▸ **Task directions**: Reproduce the part of the amicable numbers article below that runs from "Finding amicable numbers" to "add up to 220.", word for word.

▸ **Excerpted passage**:

- - - - -

Finding amicable numbers with Linq

As a (somewhat lapsed but still interested) mathematician, I like to play around with interesting numbers. Well, I guess we all have our little foibles eh?

Anyway, I was contemplating the idea of amicable numbers last night. The short explanation of these is as follows…

An “amicable pair” of numbers consists of two numbers, p and q where p is the sum of q‘s divisors, and q is the sum of p‘s divisors. The smallest such pair is 220 and 284. The divisors of 220 are 1, 2, 4, 5, 10, 11, 20, 22, 44, 55 and 110, which add up to 284, and the divisors of 284 are 1, 2, 4, 71 and 142, which add up to 220.

So, I decided to see if I could write some Linq to find pairs of amicable numbers. As usual, my interest here was in elegant code, not necessarily the most efficient algorithm.

- - - - -

▸ **Source data**:
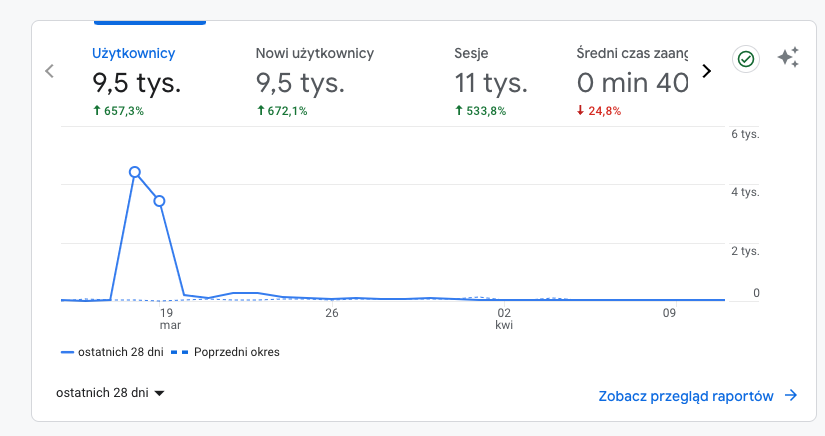Click the green checkmark data quality icon
The height and width of the screenshot is (436, 825).
click(x=745, y=59)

- - - - -

▸ **Written answer**:
Finding amicable numbers with Linq

As a (somewhat lapsed but still interested) mathematician, I like to play around with interesting numbers. Well, I guess we all have our little foibles eh?

Anyway, I was contemplating the idea of amicable numbers last night. The short explanation of these is as follows…

An “amicable pair” of numbers consists of two numbers, p and q where p is the sum of q‘s divisors, and q is the sum of p‘s divisors. The smallest such pair is 220 and 284. The divisors of 220 are 1, 2, 4, 5, 10, 11, 20, 22, 44, 55 and 110, which add up to 284, and the divisors of 284 are 1, 2, 4, 71 and 142, which add up to 220.